# Exercise aim
Take the material below and extract the lines from the one with "Given: Open the Group By dropdown" through the one with "Task: Click the", word for word, without pictures.

# Data listing
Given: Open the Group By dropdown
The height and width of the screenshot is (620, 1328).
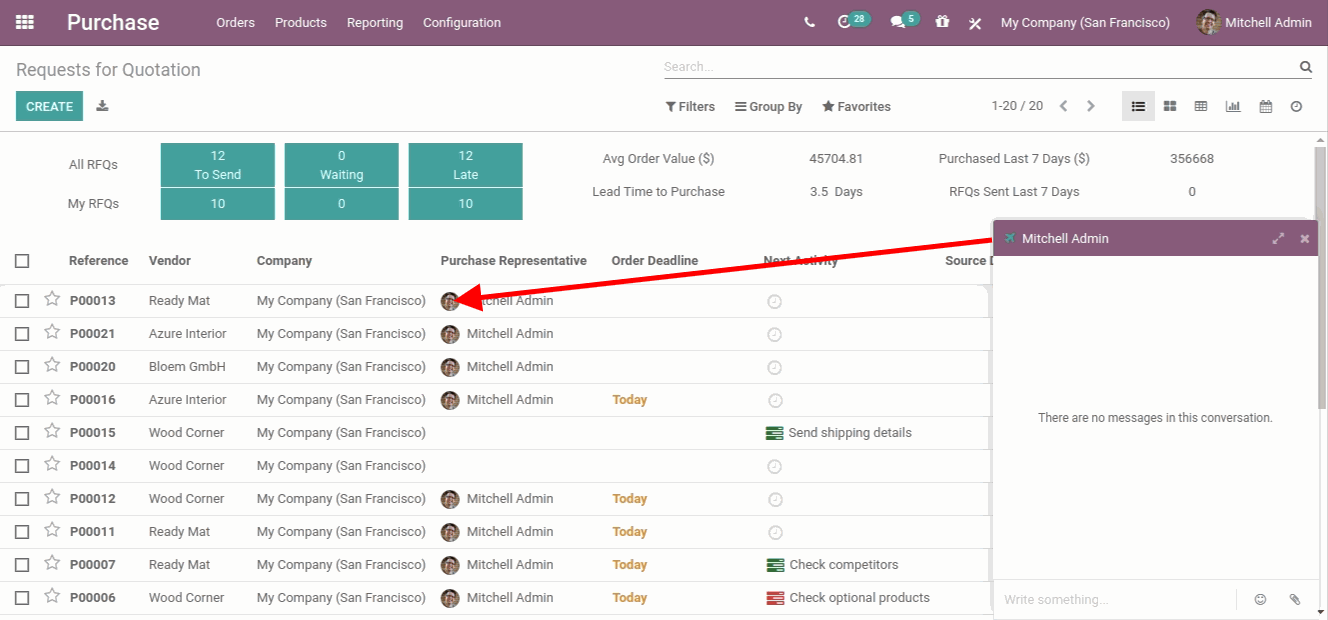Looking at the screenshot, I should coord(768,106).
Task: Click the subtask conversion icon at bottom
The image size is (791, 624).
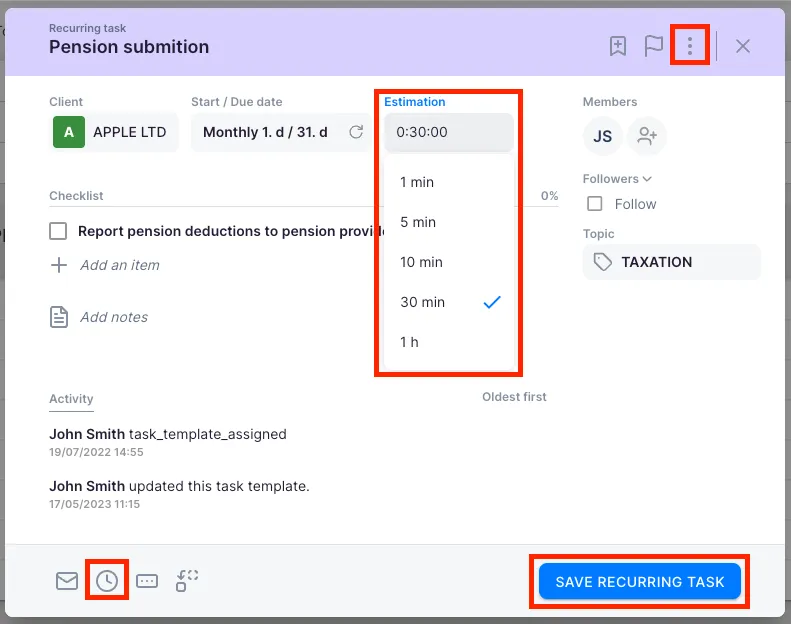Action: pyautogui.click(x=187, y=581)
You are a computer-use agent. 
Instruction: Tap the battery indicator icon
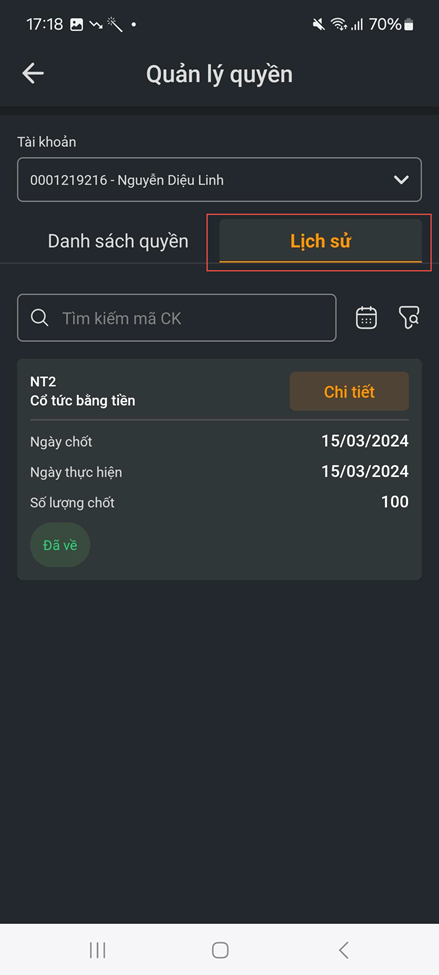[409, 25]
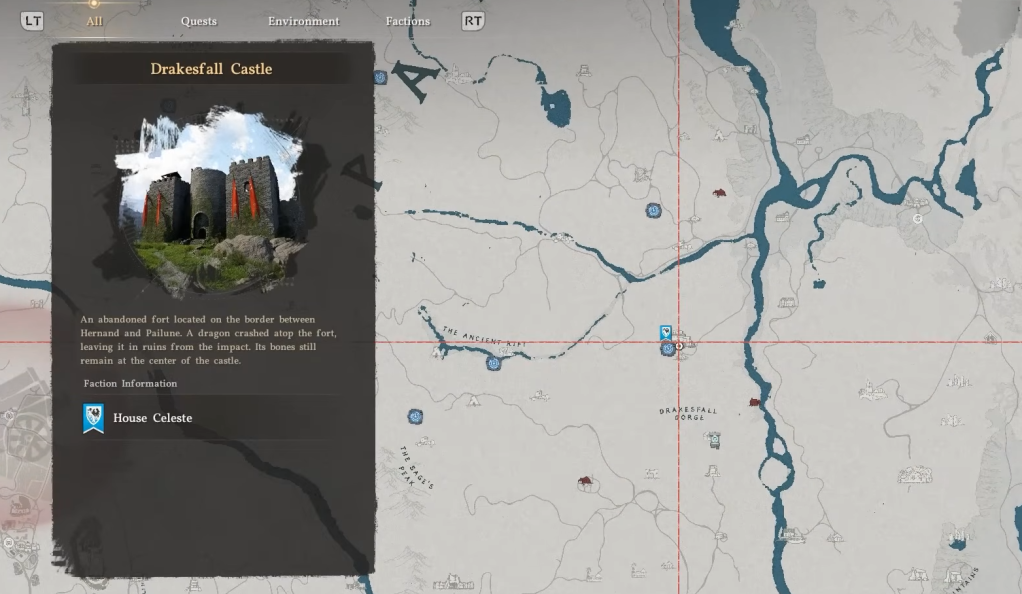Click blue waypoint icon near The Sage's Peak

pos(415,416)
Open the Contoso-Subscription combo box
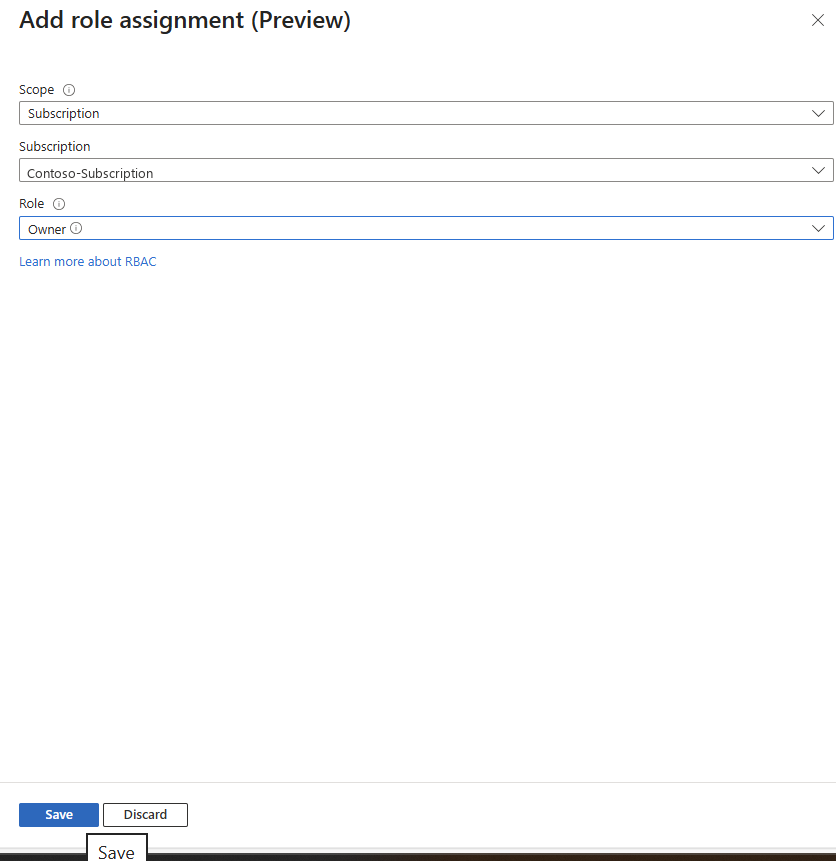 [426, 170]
---
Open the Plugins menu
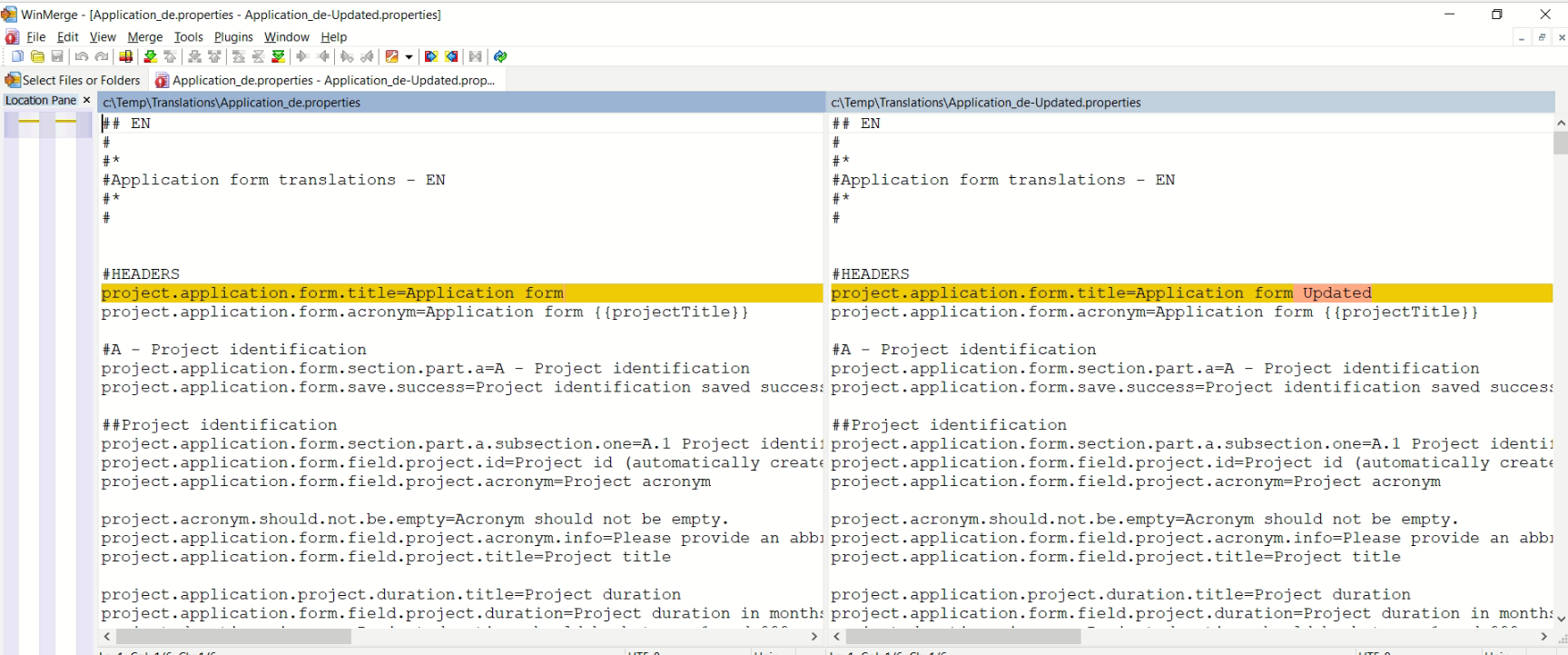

# Completed exercise
Given: Open the Group By dropdown
The height and width of the screenshot is (620, 1328).
Looking at the screenshot, I should coord(768,106).
Task: Click the subtask conversion icon at bottom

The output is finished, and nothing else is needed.